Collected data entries

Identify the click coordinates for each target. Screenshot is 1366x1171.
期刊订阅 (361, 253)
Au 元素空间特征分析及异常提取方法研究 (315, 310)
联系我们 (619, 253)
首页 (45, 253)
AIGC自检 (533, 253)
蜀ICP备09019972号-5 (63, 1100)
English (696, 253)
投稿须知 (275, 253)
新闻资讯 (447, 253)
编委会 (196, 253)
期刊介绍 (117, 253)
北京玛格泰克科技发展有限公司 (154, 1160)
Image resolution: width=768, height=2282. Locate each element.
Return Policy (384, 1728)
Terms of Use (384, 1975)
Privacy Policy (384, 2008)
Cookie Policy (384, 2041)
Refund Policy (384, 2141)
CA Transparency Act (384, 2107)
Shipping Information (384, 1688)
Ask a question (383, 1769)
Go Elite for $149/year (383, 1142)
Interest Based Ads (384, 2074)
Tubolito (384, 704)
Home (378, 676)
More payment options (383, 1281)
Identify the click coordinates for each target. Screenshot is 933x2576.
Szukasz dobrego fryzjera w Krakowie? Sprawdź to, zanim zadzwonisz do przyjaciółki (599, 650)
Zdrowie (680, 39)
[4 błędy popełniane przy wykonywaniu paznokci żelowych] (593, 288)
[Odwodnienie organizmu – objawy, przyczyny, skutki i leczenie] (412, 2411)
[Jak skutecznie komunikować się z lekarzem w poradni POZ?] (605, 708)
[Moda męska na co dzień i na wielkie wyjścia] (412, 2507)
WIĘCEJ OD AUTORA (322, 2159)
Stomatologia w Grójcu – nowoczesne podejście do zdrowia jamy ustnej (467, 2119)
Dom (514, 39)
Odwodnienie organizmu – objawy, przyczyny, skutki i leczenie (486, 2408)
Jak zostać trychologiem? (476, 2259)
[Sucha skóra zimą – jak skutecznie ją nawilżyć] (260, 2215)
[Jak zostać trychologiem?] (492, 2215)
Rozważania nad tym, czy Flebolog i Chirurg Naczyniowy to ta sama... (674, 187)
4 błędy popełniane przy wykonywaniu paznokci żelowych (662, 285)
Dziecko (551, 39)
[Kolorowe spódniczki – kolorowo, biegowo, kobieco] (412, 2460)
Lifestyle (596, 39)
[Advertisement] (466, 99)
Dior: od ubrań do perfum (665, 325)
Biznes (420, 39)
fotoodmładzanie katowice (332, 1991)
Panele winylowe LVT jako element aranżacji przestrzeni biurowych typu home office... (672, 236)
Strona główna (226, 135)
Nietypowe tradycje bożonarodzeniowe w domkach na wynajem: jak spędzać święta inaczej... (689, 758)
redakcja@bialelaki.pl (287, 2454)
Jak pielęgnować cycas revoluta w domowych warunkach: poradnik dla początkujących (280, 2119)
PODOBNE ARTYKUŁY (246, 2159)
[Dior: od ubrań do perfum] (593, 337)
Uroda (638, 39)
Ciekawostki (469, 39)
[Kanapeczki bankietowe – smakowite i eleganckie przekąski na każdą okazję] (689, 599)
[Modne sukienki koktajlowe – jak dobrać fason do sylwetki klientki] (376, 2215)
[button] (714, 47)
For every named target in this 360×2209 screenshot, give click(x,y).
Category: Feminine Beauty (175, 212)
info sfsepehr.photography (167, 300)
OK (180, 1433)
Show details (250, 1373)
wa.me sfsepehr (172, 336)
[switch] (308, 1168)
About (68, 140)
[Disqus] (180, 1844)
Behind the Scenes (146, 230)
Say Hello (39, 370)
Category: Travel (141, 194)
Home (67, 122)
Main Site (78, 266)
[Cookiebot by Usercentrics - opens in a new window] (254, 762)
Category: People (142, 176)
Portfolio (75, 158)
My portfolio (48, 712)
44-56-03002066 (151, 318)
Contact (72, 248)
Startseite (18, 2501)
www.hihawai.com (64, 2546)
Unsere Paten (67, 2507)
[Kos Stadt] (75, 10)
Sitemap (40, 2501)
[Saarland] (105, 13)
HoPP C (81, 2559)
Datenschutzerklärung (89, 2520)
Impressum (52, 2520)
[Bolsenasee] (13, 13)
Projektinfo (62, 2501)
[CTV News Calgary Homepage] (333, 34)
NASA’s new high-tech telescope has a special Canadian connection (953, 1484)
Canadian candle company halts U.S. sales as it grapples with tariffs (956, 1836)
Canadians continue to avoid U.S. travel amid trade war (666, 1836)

» **Exercise requirements**:
Copy all the lines above that hold the string "ubrań".

» **Your response**:
Dior: od ubrań do perfum (665, 325)
[Dior: od ubrań do perfum] (593, 337)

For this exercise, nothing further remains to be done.